Eight days after four young people were found shot to death on Renegade Mountain in Cumberland County, Tenn., a grand jury indicted two suspects on murder charges.
Tennessee Bureau of Investigation officials now believe Jacob Allen Bennett, 26, and Brittany Lina Yvonn Moser, 25, tried to rob two of the victims -- Rikki Danielle Jacobsen, 22, and Domonic Lewis Davis, 17 -- during a marijuana exchange.
Bennett was arrested Sept. 13, the day after the slayings, in Rhea County. He was charged Friday with four counts each of premeditated murder and felony murder and two counts of attempted aggravated robbery.

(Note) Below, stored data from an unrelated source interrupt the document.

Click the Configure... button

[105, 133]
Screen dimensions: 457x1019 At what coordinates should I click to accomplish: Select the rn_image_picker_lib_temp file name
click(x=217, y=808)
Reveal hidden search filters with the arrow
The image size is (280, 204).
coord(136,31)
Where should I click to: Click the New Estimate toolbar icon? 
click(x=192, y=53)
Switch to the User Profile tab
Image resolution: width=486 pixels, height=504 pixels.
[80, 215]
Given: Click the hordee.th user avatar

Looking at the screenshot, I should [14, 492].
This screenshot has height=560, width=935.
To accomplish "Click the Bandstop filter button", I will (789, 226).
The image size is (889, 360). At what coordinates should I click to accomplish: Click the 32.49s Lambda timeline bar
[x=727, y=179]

Moser is Bennett's girlfriend, according to a TBI release, and was with him at the time of the quadruple murder. She was arrested Friday morning at her home, 1872 Railroad St. in Dayton, Tenn, and indicted on four counts of felony murder and two counts of attempted aggravated robbery.

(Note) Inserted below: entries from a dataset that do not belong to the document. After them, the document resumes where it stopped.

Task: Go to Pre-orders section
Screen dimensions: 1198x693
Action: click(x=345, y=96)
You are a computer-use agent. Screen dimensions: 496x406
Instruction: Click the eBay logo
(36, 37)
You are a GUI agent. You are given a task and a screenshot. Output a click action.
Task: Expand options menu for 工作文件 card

Cumberland County Sheriff Butch Burgess said Friday afternoon that local and state officials have been working the case hard since Sept. 12, when Jacobsen and Davis were found dead along with Steven Michael Presley, 17, and Jonathan Raymond Lajeunesse, 16, in Jacobsen's vehicle.
Burgess said the case is wholly unusual for Cumberland County, a golf and shopping hub.
"That's the first time [local, longtime residents] can ever remember that many being killed at one time," he said.
Having suspects from outside the county made it tougher, too.
"Most of the [usual crime suspects] here in our county, we know them," he said.
Burgess said police have known for some time that Moser was in nearby Dayton.
Moser's neighbors, though, didn't know she was a suspect in the notorious multiple slaying. That's what Charity Sneed Schutt, who lives across the street from Moser's place, said Friday.
"It is a shock because she seemed so nice and we never thought she would do this," Schutt said.
Burgess said the sheriff's department has been cautioning Cumberland County residents about irrational fears that they could be the next targets.
"We kind of just, generally, told them that it was not something they needed to be fearful of," he said, adding that the crime always seemed to have a personal connection rather than being a random act of gun violence.
He believes evidence is in the state's favor in the case against Bennett and Moser.
"We've got, we think, a real good case," he said.
Bennett and Moser are being held away from general population inmates at the Cumberland County Jail "for their own safety," Burgess said.